Tower Editorial – Tuition Free Day: We Get It

A recent trend among colleges across the U.S. is the idea of a “Tuition Free Day” acknowledging the date when the money gained from tuition runs out, and the remainder of the semester is funded by donations and endowments. The Catholic University of America, our proud institution, celebrated this day by reminding us each that we are expected to give more money, just like those generous donors.

And how can you not want to give this school money? On top of what we pay now, the almost astronomical tuition prices that just get higher every year, we have to be like the donors, those mythical generous people that exist on the other side of those anonymous postcards we have to send for a free cookie.

I guess it is our fault, after all, we’re the ones who sent those threatening emails to the ex-architecture professor, costing us a small fee of $1.1 million. We’re the ones who apparantly have to raise tuition prices by 3.8%. It’s us who are mismanaging our finances. We the students are at fault for why we run out of money every April.

It’s a little condescending that the school rubs in our faces the generosity of these donors by putting signs that are full of text on how much a building costs and what is being done for us.
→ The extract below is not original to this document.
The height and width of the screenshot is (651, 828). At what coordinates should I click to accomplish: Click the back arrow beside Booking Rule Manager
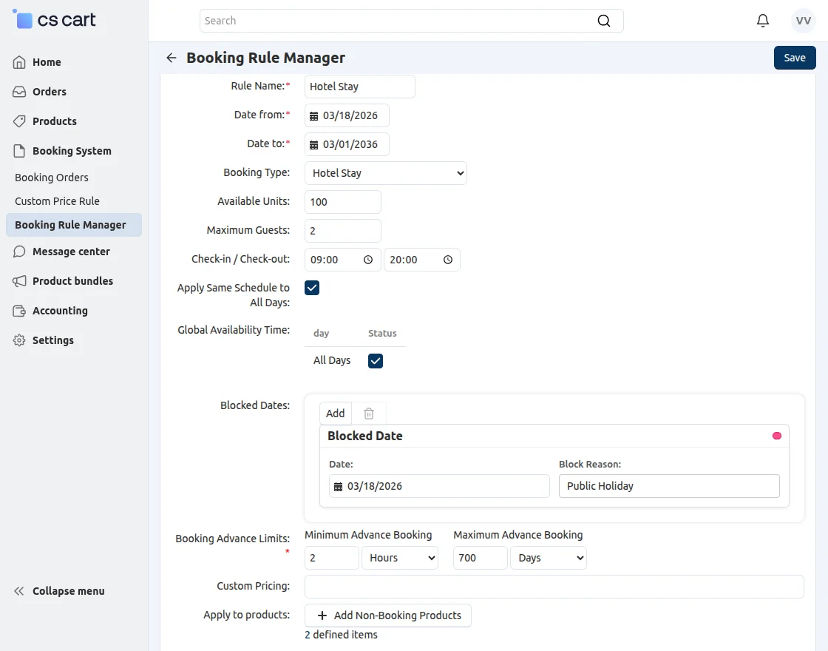(x=172, y=58)
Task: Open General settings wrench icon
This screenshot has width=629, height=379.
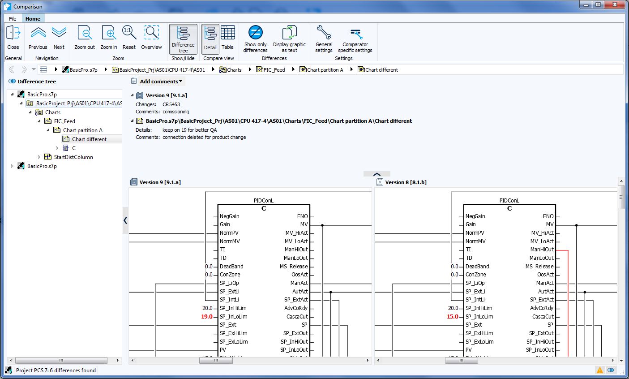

Rubbing our noses in our privilega is the best way to get us, the students who are paying ridiculous fees that will cause debt in the foreseeable future, to acknowledge how well off we are, and what we owe our university.

You know what makes a person who makes lots of money want to donate to his or her alma mater? Good memories of friendship and learning in an environment that didn’t try to incovenience the student at every concievable turn. It’s frankly ridiculous to try and ingrain the idea of donating by feeding us cookies and putting up signs in the toliets, so you know what “Tuition Free” means while you deal with the experience of Pryz food.

I suppose the icing on the cake is doing this event a week after telling us we need to pay more money for tuition. The timing is so bad, that I would suspect we were on an episode of Punk’d if that show hadn’t been off the air for ten years and if instead of a prank, the show specialized in creating situations that reminded you of your tremendous debt.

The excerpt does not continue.